_DOCUMENT SEGMENT_:

____

Published authors are driven people. After all, we had the stamina to put a book together and edit it ten or more times. After our great effort, we want the world to stand up and applaud our genius. We aren’t asking much, just millions of dollars, a movie deal, and a line of toys.
Given that million dollar contracts are not easy to get, there may be other ways to achieve the recognition we desire. The writer with cash can spend $10k to have his or her book Still, there’s no guarantee that anyone will read it.
In the Coyote series by Allen Steele, we find a man who wakes up in the middle of an interstellar voyage and is unable to get back in cryosleep. He has to live out his life alone as the starship makes its slow journey across empty space. During that time he writes a series of books and mural paintings describing a fantasy world. When the colonists finally reach their home, they find his body and the first literary contribution to their culture. Even if his writing isn’t stellar (notice the pun), he’s immortalized. Many of us authors would take that deal.
Alas, trips on starships aren’t so common either. Fortunately, there’s another, brilliantly diabolical option that combines the above characteristics of killing the author and being expensive: germs.
A team of scientists recently discovered how to write a book on DNA. Imagine how famous your zombie apocalypse novel would be, if it came as part of the killer germ that caused the zombie apocalypse. Yes, you’d probably wind up as another brain-sucking nightcrawler, but you would be famous (assuming a cure is ever found).
Ironically, many readers expect this kind of scenario from authors. Why else do they furtively sneak past the guy doing a book signing at the local book store? No one wants to be patient zero in a diabolical plot to make a book famous.

____

_GIVEN MATERIAL_:
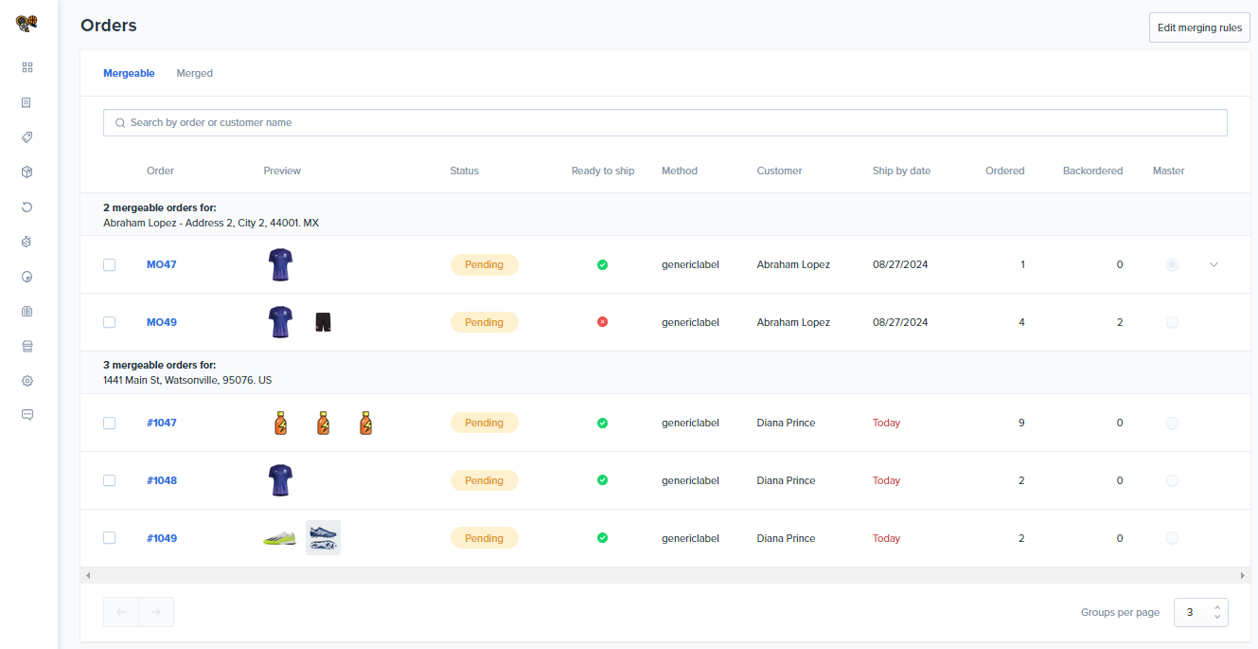Select the checkbox for order #1048
The width and height of the screenshot is (1258, 649).
[110, 481]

____

_EXERCISE DETAILS_: Set down, word for word, the part of the piece on authors' hunger for fame between "In the Coyote" and "take that deal.", inclusive.

_RESULT OF THIS TASK_:
In the Coyote series by Allen Steele, we find a man who wakes up in the middle of an interstellar voyage and is unable to get back in cryosleep. He has to live out his life alone as the starship makes its slow journey across empty space. During that time he writes a series of books and mural paintings describing a fantasy world. When the colonists finally reach their home, they find his body and the first literary contribution to their culture. Even if his writing isn’t stellar (notice the pun), he’s immortalized. Many of us authors would take that deal.